Data provided:
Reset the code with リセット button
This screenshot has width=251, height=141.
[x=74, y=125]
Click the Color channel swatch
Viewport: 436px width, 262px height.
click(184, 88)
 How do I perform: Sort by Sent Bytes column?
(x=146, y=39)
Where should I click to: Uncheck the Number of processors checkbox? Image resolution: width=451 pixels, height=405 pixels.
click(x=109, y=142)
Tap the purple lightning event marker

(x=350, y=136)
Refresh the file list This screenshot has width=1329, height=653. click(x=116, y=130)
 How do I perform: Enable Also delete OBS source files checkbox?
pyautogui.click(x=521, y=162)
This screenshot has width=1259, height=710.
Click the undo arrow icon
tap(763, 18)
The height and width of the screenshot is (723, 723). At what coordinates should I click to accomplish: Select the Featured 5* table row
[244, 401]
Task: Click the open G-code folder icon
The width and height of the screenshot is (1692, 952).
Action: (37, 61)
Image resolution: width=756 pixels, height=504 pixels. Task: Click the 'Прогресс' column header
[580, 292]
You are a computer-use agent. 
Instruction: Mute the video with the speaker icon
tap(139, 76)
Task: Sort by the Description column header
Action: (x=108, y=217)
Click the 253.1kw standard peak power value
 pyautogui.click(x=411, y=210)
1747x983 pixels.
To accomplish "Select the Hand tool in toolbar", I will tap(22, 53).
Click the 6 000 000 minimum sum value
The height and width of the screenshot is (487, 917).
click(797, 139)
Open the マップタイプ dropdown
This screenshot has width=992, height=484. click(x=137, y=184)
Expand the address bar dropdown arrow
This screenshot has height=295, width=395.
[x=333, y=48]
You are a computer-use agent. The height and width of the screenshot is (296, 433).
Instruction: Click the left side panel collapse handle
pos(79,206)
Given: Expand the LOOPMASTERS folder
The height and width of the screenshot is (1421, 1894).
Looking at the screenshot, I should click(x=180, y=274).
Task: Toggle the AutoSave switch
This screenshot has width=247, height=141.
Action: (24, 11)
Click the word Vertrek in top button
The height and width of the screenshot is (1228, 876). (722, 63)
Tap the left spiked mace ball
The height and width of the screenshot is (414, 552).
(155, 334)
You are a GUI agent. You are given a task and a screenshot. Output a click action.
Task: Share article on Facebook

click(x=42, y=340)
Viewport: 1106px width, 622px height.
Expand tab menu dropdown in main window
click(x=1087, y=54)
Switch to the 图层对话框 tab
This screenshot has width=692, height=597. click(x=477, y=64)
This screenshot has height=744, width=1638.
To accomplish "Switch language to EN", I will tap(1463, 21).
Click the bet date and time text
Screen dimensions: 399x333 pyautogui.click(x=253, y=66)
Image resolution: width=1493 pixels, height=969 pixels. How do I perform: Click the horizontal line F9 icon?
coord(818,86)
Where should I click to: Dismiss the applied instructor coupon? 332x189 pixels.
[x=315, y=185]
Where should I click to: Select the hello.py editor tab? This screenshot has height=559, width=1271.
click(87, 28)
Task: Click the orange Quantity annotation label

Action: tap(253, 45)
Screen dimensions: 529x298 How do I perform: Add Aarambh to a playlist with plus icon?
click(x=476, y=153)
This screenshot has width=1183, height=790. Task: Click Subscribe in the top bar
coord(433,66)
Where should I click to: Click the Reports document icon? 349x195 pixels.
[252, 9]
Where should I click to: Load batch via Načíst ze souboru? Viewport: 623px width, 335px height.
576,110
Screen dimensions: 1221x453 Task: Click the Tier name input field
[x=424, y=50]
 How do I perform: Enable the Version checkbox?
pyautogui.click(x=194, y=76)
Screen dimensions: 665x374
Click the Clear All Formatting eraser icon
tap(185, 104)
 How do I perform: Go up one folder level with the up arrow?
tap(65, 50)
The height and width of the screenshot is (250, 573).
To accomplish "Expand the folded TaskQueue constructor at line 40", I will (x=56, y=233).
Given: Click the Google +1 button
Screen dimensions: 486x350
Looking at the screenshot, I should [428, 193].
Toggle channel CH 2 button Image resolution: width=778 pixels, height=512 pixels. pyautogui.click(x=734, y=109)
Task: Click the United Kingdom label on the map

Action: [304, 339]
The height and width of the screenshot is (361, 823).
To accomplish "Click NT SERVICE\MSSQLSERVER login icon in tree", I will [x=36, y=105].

What is asked: Change "Instruction" to "Command" in the data between the lines holding "You are a computer-use agent. The" and "[x=315, y=185]", inclusive, and write out only those lines, with nothing else altered.

Written answer:
You are a computer-use agent. The height and width of the screenshot is (296, 433).
Command: Click the left side panel collapse handle
pos(79,206)
Given: Expand the LOOPMASTERS folder
The height and width of the screenshot is (1421, 1894).
Looking at the screenshot, I should click(x=180, y=274).
Task: Toggle the AutoSave switch
This screenshot has width=247, height=141.
Action: (24, 11)
Click the word Vertrek in top button
The height and width of the screenshot is (1228, 876). (722, 63)
Tap the left spiked mace ball
The height and width of the screenshot is (414, 552).
(155, 334)
You are a GUI agent. You are given a task and a screenshot. Output a click action.
Task: Share article on Facebook

click(x=42, y=340)
Viewport: 1106px width, 622px height.
Expand tab menu dropdown in main window
click(x=1087, y=54)
Switch to the 图层对话框 tab
This screenshot has width=692, height=597. click(x=477, y=64)
This screenshot has height=744, width=1638.
To accomplish "Switch language to EN", I will tap(1463, 21).
Click the bet date and time text
Screen dimensions: 399x333 pyautogui.click(x=253, y=66)
Image resolution: width=1493 pixels, height=969 pixels. How do I perform: Click the horizontal line F9 icon?
coord(818,86)
Where should I click to: Dismiss the applied instructor coupon? 332x189 pixels.
[x=315, y=185]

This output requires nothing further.